→ Task to complete: Look through the entries below and show every line containing the word "Yliopistonlehtori".

→ Stored records:
________________________________________
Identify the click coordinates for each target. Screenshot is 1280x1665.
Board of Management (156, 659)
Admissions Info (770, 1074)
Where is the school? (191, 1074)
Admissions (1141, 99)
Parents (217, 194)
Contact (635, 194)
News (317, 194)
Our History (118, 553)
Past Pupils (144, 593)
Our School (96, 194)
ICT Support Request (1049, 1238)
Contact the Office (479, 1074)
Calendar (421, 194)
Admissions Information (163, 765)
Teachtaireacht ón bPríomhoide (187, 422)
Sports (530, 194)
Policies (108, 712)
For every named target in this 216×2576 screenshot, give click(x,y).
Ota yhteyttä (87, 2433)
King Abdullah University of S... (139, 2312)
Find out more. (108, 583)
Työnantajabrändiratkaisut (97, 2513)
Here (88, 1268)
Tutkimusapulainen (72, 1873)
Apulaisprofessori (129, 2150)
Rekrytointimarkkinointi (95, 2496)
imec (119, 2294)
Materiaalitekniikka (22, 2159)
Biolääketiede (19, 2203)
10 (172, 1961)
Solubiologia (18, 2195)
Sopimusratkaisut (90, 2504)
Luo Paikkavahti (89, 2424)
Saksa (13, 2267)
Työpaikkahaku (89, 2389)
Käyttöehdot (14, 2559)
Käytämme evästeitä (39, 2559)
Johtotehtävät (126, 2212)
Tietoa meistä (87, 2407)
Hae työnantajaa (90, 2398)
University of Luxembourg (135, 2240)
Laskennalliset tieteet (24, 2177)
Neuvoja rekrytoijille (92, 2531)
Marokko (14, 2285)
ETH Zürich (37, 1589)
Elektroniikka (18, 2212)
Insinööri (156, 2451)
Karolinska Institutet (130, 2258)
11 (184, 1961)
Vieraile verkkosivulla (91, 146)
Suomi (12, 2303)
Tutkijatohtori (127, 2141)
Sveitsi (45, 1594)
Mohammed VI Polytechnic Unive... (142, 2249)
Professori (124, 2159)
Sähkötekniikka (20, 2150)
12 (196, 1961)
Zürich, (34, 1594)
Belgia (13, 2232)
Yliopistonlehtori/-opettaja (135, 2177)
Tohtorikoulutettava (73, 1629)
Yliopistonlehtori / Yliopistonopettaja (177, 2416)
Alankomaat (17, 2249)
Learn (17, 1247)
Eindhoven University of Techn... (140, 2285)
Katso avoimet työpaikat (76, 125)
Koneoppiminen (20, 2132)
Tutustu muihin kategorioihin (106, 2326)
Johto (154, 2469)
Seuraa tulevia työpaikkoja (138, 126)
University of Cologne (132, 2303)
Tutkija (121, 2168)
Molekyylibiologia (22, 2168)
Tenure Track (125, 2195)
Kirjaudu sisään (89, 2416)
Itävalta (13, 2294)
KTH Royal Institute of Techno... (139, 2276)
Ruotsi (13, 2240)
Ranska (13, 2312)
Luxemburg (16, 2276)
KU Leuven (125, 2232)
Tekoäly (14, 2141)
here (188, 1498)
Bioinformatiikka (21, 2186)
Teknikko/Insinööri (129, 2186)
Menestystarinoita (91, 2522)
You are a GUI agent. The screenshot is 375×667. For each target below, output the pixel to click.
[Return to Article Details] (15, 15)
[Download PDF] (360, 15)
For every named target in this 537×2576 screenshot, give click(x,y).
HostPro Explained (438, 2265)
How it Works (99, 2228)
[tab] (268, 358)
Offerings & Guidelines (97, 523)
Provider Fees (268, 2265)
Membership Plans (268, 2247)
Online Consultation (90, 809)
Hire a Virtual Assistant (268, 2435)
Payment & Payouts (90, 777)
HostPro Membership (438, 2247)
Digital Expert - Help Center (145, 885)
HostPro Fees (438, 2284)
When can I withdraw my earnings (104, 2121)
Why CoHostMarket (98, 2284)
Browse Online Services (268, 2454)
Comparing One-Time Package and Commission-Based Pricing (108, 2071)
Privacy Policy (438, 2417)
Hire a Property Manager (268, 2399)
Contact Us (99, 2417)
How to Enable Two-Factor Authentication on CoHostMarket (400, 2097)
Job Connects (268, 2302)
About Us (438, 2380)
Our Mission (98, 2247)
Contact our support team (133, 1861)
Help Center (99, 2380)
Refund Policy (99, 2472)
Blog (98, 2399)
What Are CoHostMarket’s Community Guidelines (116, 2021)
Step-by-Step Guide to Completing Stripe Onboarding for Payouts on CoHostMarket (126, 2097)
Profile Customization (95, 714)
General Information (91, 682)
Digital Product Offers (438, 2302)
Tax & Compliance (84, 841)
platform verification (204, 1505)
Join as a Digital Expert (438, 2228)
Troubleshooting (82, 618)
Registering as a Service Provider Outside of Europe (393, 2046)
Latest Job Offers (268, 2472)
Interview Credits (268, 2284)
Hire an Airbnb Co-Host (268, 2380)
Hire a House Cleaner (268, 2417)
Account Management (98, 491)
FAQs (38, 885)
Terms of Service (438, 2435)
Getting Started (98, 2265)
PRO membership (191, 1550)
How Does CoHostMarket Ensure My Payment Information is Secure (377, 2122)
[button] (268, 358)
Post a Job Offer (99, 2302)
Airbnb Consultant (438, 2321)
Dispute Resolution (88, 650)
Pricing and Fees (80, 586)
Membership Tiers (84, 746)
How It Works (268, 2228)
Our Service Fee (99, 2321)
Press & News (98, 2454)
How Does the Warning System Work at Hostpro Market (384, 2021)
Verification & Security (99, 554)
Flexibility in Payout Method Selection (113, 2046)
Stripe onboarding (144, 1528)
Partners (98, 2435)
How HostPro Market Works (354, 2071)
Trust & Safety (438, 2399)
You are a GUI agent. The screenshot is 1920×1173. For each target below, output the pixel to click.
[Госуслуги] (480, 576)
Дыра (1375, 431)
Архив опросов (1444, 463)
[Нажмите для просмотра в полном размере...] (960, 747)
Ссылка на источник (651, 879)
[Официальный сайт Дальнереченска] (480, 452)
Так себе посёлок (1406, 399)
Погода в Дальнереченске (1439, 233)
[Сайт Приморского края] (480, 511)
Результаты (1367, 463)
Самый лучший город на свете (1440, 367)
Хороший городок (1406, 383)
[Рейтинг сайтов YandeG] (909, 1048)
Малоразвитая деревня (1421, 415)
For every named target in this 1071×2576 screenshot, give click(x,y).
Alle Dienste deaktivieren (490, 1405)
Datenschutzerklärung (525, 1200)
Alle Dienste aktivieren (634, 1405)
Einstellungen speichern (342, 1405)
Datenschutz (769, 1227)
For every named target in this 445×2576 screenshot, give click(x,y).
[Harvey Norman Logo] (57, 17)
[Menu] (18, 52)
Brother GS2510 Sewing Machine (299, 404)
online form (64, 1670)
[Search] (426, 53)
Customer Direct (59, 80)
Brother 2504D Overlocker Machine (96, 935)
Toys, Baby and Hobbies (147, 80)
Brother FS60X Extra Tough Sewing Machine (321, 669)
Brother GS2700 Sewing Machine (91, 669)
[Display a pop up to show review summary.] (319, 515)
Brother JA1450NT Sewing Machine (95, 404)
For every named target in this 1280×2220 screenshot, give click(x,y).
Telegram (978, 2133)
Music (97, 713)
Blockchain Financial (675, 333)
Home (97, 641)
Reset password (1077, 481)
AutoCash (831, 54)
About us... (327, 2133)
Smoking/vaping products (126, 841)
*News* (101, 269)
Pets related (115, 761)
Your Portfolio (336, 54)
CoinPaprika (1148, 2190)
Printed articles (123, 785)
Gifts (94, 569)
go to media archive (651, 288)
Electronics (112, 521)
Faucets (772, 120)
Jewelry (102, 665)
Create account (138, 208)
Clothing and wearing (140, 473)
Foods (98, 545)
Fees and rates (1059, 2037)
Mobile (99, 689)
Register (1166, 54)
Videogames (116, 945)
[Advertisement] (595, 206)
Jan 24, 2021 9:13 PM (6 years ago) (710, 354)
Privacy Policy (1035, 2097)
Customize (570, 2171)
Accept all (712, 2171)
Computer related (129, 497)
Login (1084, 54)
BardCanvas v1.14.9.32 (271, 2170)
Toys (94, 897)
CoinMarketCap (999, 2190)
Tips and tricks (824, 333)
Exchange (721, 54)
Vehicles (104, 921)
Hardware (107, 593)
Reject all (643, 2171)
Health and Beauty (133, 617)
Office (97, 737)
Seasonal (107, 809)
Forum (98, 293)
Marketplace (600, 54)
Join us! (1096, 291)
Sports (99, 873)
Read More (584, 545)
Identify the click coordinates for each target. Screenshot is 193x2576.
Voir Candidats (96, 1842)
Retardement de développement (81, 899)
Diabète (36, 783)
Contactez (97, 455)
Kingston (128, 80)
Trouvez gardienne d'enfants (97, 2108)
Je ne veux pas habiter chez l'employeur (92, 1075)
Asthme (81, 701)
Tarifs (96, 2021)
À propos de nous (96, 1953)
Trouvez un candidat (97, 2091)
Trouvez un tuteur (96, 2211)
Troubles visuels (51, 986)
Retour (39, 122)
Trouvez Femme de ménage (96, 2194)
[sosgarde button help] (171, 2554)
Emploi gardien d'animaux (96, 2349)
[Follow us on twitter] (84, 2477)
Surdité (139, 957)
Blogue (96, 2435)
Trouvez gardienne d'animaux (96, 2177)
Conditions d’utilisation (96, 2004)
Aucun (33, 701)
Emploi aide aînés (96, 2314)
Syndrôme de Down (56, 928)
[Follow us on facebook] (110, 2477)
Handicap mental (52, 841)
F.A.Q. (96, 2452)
________________________________________
→ Reply to the task:
Yliopistonlehtori/-opettaja (135, 2177)
Yliopistonlehtori / Yliopistonopettaja (177, 2416)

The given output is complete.